Avolon Increased Income by 438% in 2022

Avolon reported that in 2022 it increased revenue by 9% year over year to $2.337 billion and adjusted net income by 438% to $253 million, excluding impacts in Russia. The company also achieved a 35% increase in operating cash flow to $1.2 billion, exceeding the full-year cash flow it generated in 2019 prior to the onset of the COVID-19 pandemic.

At year end, Avolon had total available liquidity of $5.6 billion, including $655 million of unrestricted cash and $4.9 billion of undrawn debt facilities. During 2022, the company upsized its unsecured revolving facility to $4.6 billion, bringing its total revolving debt capacity to more than $6 billion by the end of the year. The company also raised $2.2 billion in new debt, including its inaugural JOLCO financing, and ended the year with net debt to equity of 2.3 times, a secured debt to total assets ratio of 22% and approximately $16 billion of unencumbered assets.

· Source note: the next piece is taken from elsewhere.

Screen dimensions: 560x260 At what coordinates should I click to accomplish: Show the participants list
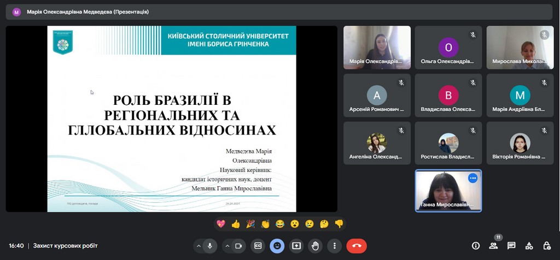coord(493,246)
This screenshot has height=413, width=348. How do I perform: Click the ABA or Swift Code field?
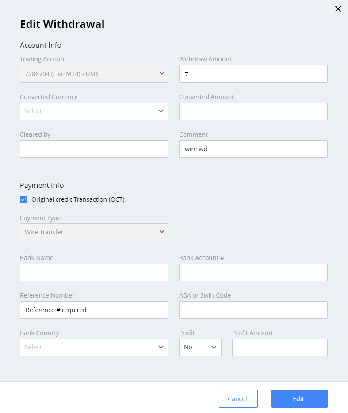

In terms of performance, Avolon had an owned and managed fleet of 576 aircraft at the end of 2022, as well as total orders and commitments for 258 aircraft. In 2022, the company executed 237 lease transactions, including new aircraft leases, follow-on leases and lease extensions. The company also delivered 35 new aircraft, transitioned 35 aircraft to 27 customers, sold 36 aircraft and added 10 new customers, ending the year with 146 airline customers operating in 63 countries.

Additionally, during 2022, Avolon agreed to a transaction with Malaysia Airlines for the financing of 20 A330-900neo aircraft valued at more than $2 billion, delivered its first A330 to IAI for conversion to dedicated freighter operations, received its inaugural ESG rating from Sustainalytics, with a score of 16.0 placing it in the the ‘low risk’ category and the top 5% of its industry grouping. The company also fully placed an order for 500 Vertical Aerospace eVTOLs.

“Momentum in global aviation continued throughout 2022 and we worked closely with our customers to support their demand for aircraft,” Andy Cronin, CEO of Avolon, said. “Our financial performance was strong, with a five-fold increase in adjusted net income and 9% growth in lease revenue. Operating cash flow was 35% higher than 2021 and also ahead of our pre-pandemic cashflow in 2019. A non-cash impairment charge on aircraft in Russia impacted our reported performance, but the underlying financial strength of our business is clear.

“The outlook for 2023 is positive, and we expect the reopening in China will be the catalyst to drive global traffic to pre-pandemic levels by June. Increasing demand for aircraft to service strong passenger demand, combined with a shortage of new aircraft, is putting upward pressure on lease rates and is positive for long-term residual aircraft values. Avolon’s low leverage, high levels of liquidity and our order book of new technology, fuel-efficient aircraft position us well to take advantage of attractive opportunities to deploy capital in the year ahead.”